On Tour-again Part 2
Another Awards Gig. It’s a week before we start the concerts around Germany. But before we start, we’ve been offered a red carpet affair over in Dusseldorf to play 2 songs;
A rather nice offer as it’s all expenses paid, plus a few Euros which, from memory , I remember being called a small fee.
It feels somewhat like déjà vue. Last year we did a similar one in Munich. Two songs, hanging around and long traffic jams around rush hour. I remember the soundcheck; it was memorable because of its surreal and bizarre attention to detail. When I mentioned that my guitar would require amplification, usually achieved with a small DI box, and lead, a technician suggested that I could stick a microphone behind me and the guitar to achieve the same result. It was there that we managed to count a total of 12 engineers and rubberneckers eagerly standing around the tiny mixer attempting to discover which knob would produce some reverb Jem had requested. Meanwhile our promoter was pacing the hall, asking if we’d finished, concerned that she wanted to return to the hotel and wash her hair before the event. So no pressure then!

- _Data provided_

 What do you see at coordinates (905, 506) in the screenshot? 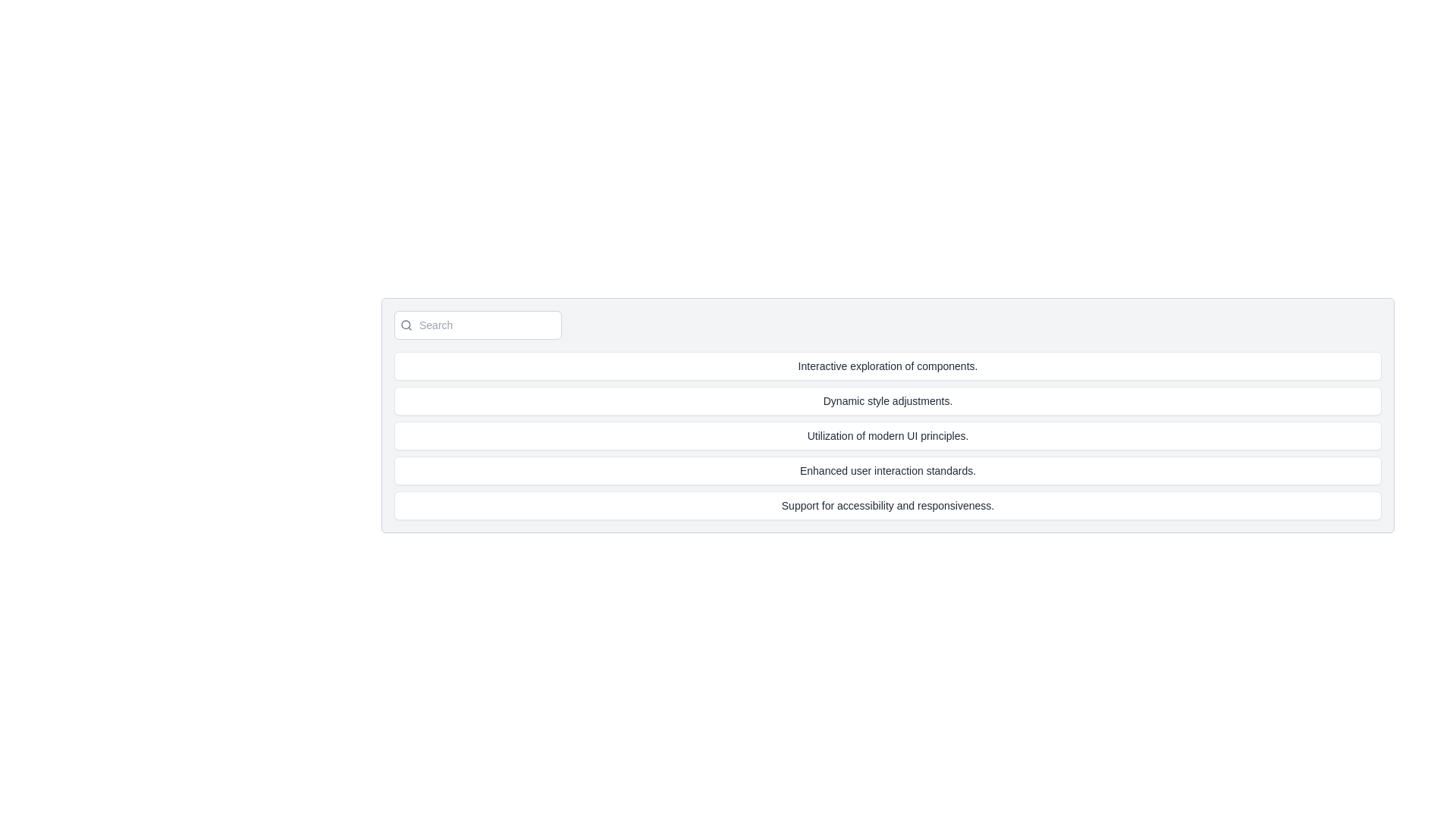
I see `the letter 'n' from the word 'accessibility' in the text 'Support for accessibility and responsiveness.' which is the fifth item in the vertically-aligned list` at bounding box center [905, 506].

- _What to work on_
1. Answer each of these from the tour post:
(a) In which city is the red carpet event this year?
(b) Where was the similar event held last year?
(c) How many engineers and rubberneckers were counted around the mixer?
2. Rewrite the tour post starting at "It feels somewhat" and ending at "no pressure then!", swapping "Munich" for "Hamburg".
3. In the tour post, why was the promoter pacing the hall and asking whether they had finished?
The material comes from a separate source, unrelated to the tour post.

- _Task responses_
1.
(a) Dusseldorf
(b) Munich
(c) 12

2.
It feels somewhat like déjà vue. Last year we did a similar one in Hamburg. Two songs, hanging around and long traffic jams around rush hour. I remember the soundcheck; it was memorable because of its surreal and bizarre attention to detail. When I mentioned that my guitar would require amplification, usually achieved with a small DI box, and lead, a technician suggested that I could stick a microphone behind me and the guitar to achieve the same result. It was there that we managed to count a total of 12 engineers and rubberneckers eagerly standing around the tiny mixer attempting to discover which knob would produce some reverb Jem had requested. Meanwhile our promoter was pacing the hall, asking if we’d finished, concerned that she wanted to return to the hotel and wash her hair before the event. So no pressure then!

3. She was anxious to get back to the hotel and wash her hair before the event.